▶ READING TEXT:
########
Beware: I’m not trying to compare if the characters are equals. Because I know how to use the String.equals() method. This question is about String reference

I was studying for the OCA exam when I started to learn about the class String and it properties as immutability, etc. According to what I read or may understand about String pool is that when a string is created Java stores this object on what they call String pool and if a new string is created with the same value it is going to make reference to the string on the String pool except is the case we use the new keyword as this creates a new reference even both string contains the same value.

For example:

String a = "foo";
String b = "foo";
String c = new String("foo");
boolean ab = (a == b); // This return true
boolean ac = (a == c); // This return false

To be clear what this code is making is on the first line of code it will create the String a = "foo" and store this on the String pool, and on the second line of code it will create the String b and reference to "foo" because this already exist on the String pool. But line 3 will create a new reference of this string no matter if this already exist. Here is a little graphic example about what is happening: http://cdn.journaldev.com/wp-content/uploads/2012/11/String-Pool-Java1.png

The problem comes on the followings lines of code. When the string is created by concatenation does java make something different or simple == comparator have another behaviour ?
########
▶ SUPPLIED ENTRIES:

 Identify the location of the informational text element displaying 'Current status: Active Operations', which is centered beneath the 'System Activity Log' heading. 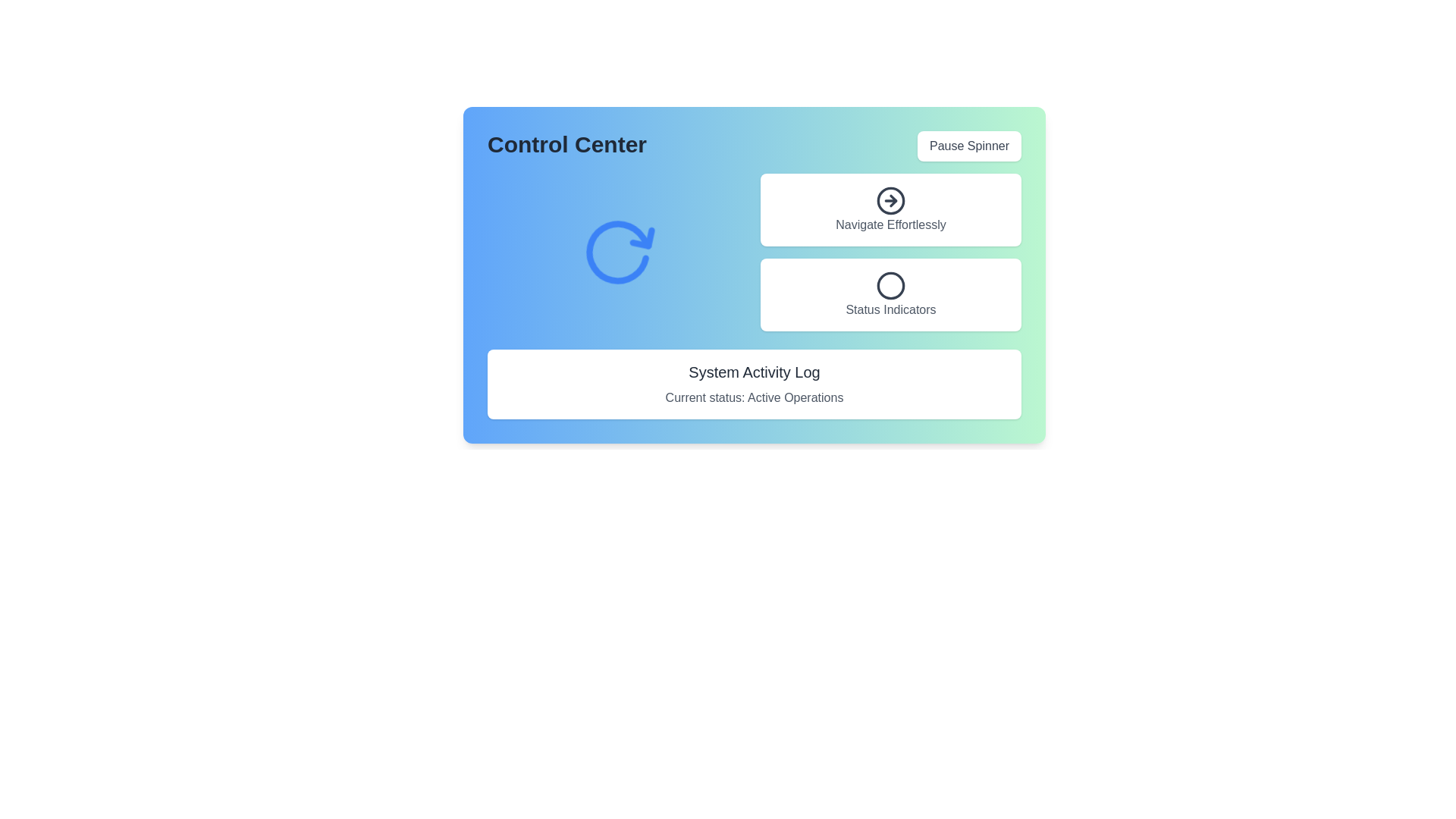
(754, 397).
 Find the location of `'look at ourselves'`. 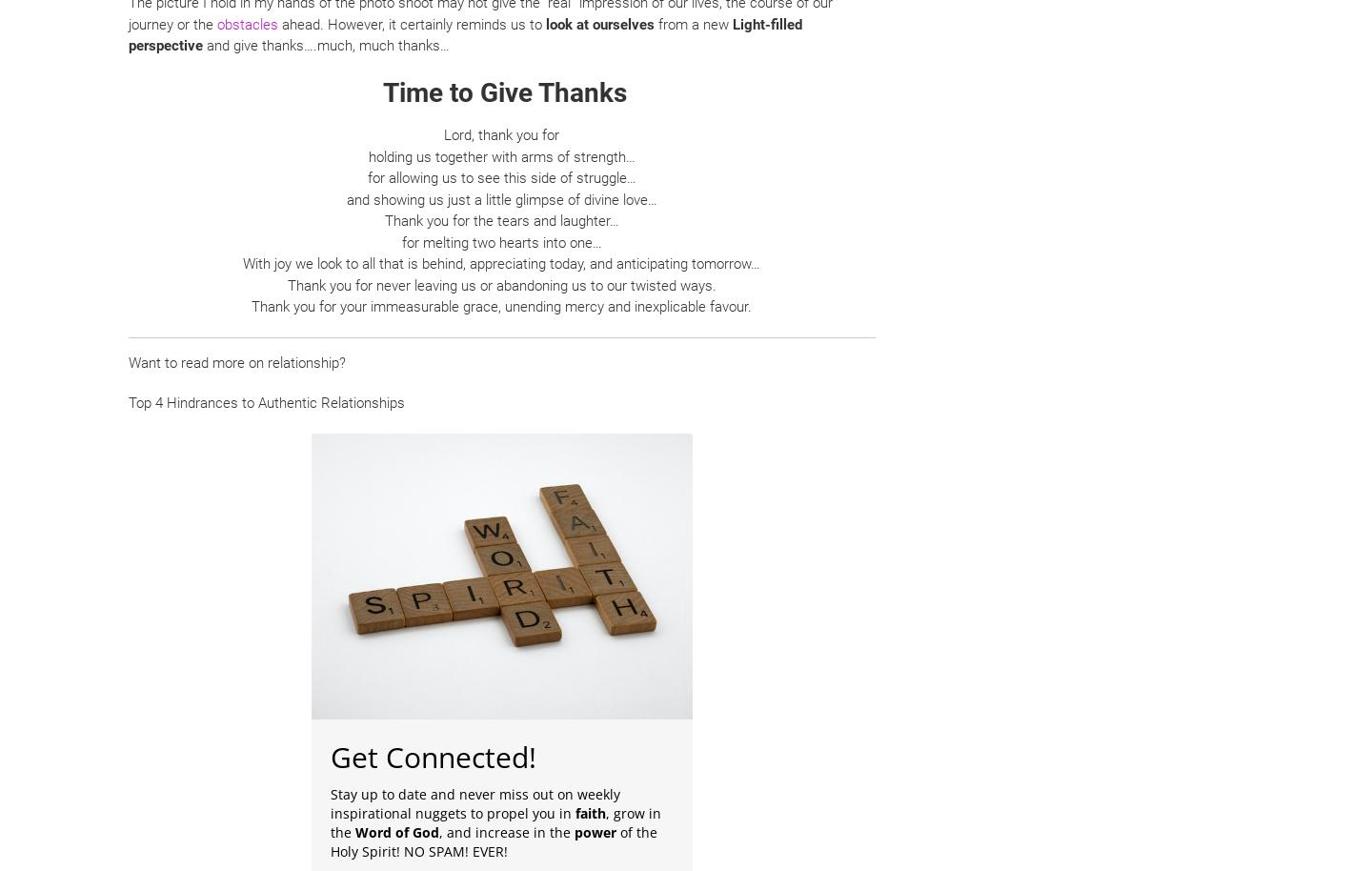

'look at ourselves' is located at coordinates (599, 24).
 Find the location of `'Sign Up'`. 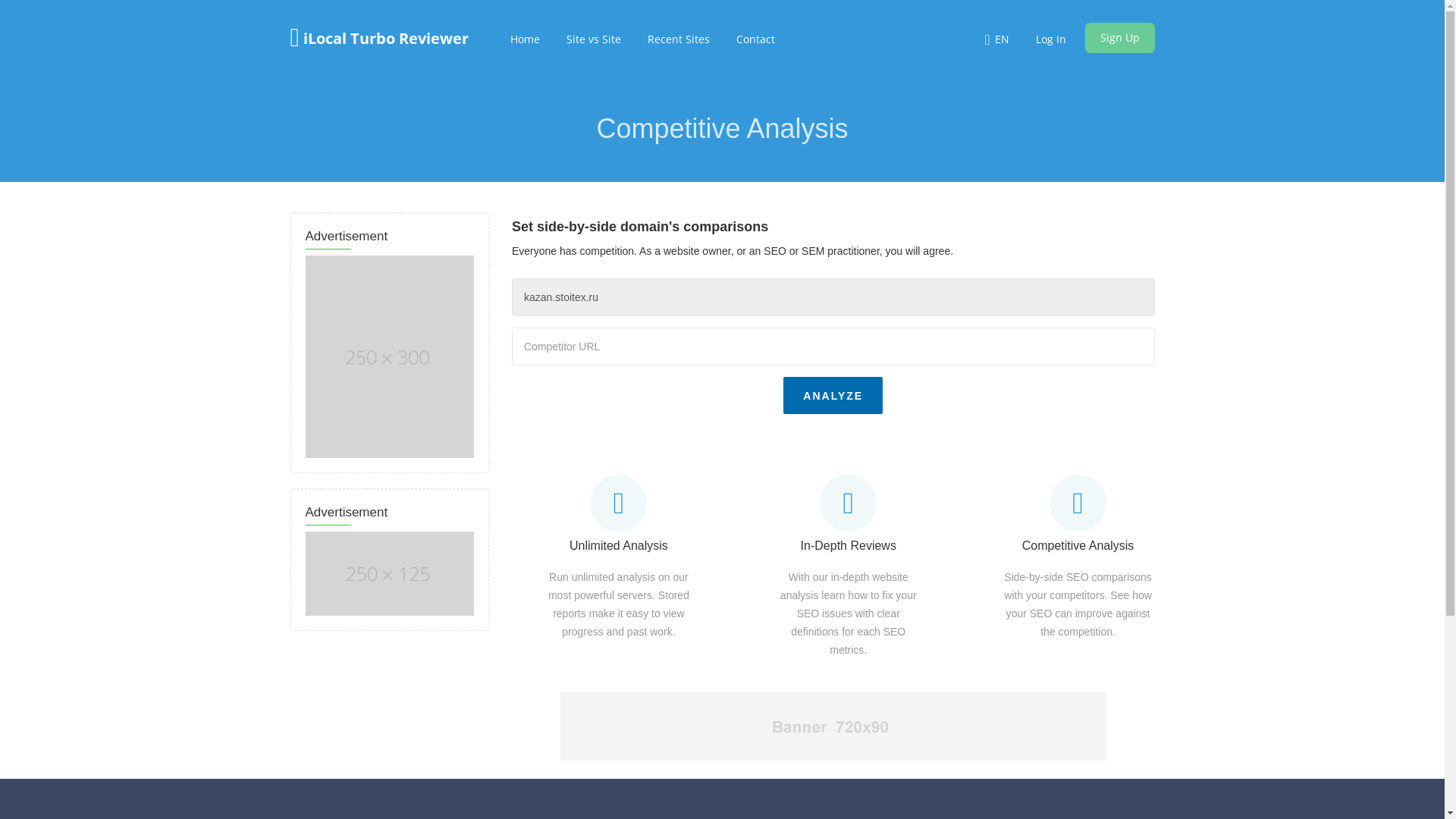

'Sign Up' is located at coordinates (1084, 37).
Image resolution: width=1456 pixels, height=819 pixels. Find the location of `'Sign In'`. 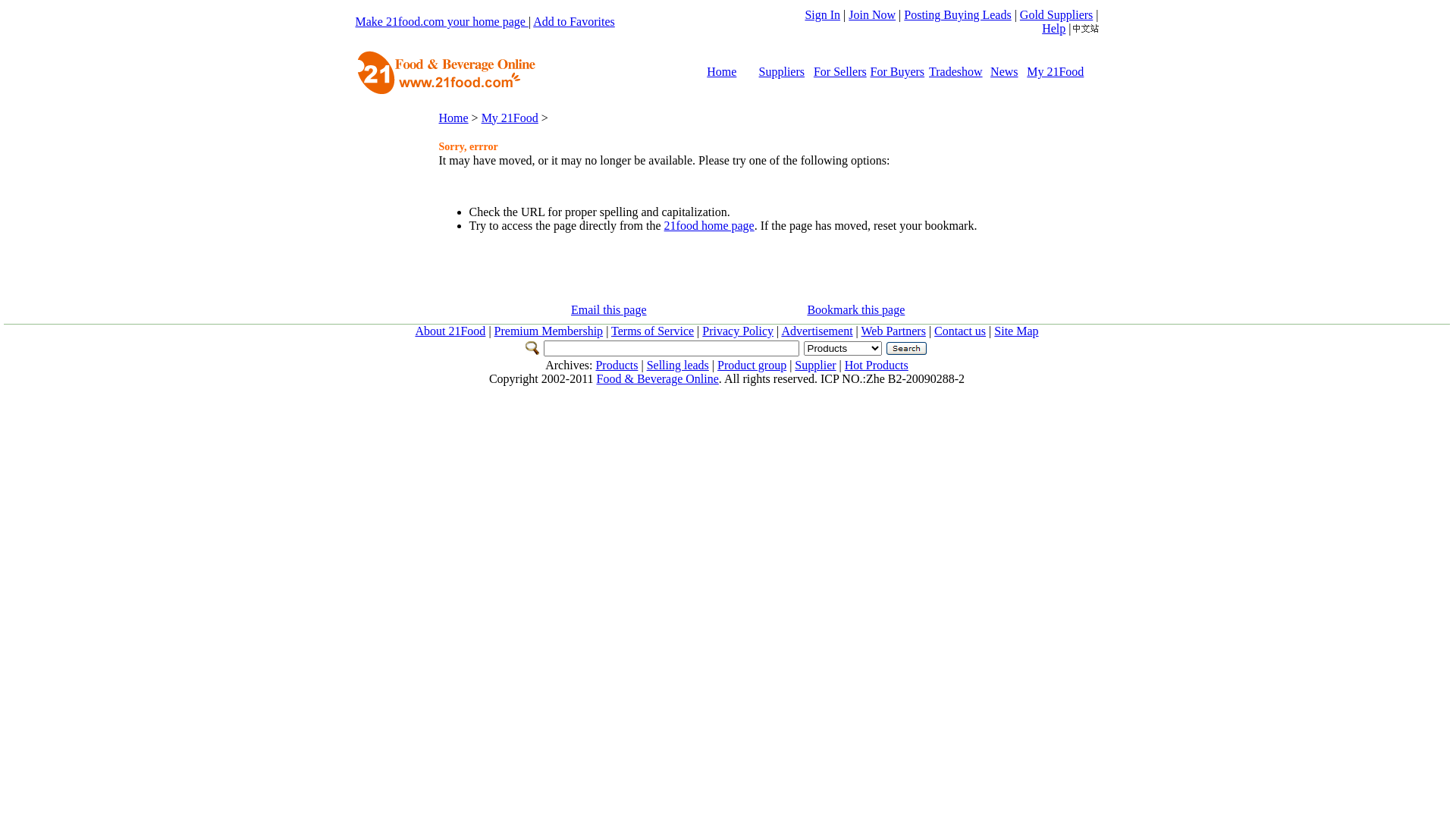

'Sign In' is located at coordinates (821, 14).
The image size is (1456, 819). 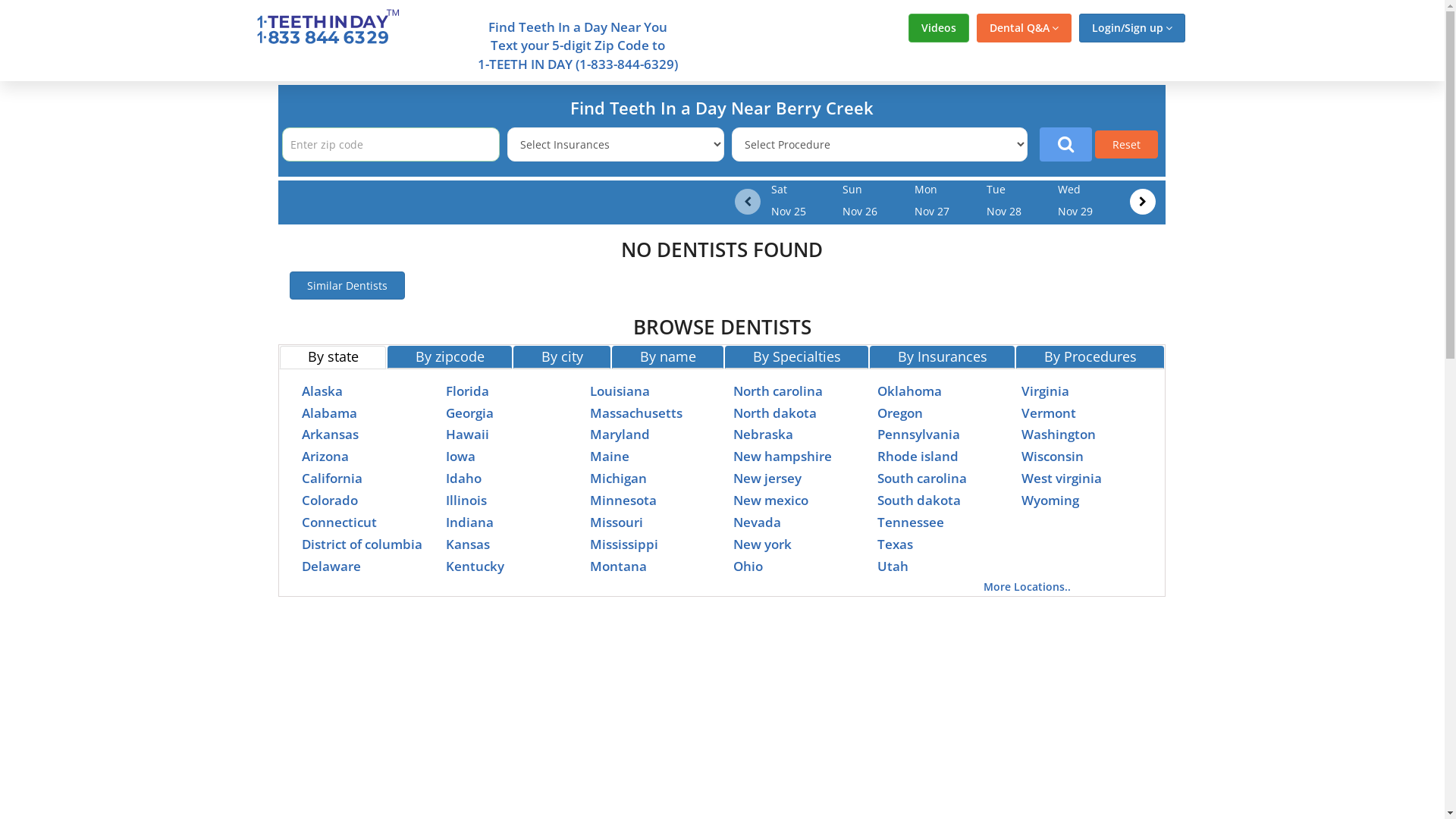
########
Reproduce verbatim the entire post about Java string references and the String pool.

▶ TASK RESULT:
Beware: I’m not trying to compare if the characters are equals. Because I know how to use the String.equals() method. This question is about String reference

I was studying for the OCA exam when I started to learn about the class String and it properties as immutability, etc. According to what I read or may understand about String pool is that when a string is created Java stores this object on what they call String pool and if a new string is created with the same value it is going to make reference to the string on the String pool except is the case we use the new keyword as this creates a new reference even both string contains the same value.

For example:

String a = "foo";
String b = "foo";
String c = new String("foo");
boolean ab = (a == b); // This return true
boolean ac = (a == c); // This return false

To be clear what this code is making is on the first line of code it will create the String a = "foo" and store this on the String pool, and on the second line of code it will create the String b and reference to "foo" because this already exist on the String pool. But line 3 will create a new reference of this string no matter if this already exist. Here is a little graphic example about what is happening: http://cdn.journaldev.com/wp-content/uploads/2012/11/String-Pool-Java1.png

The problem comes on the followings lines of code. When the string is created by concatenation does java make something different or simple == comparator have another behaviour ?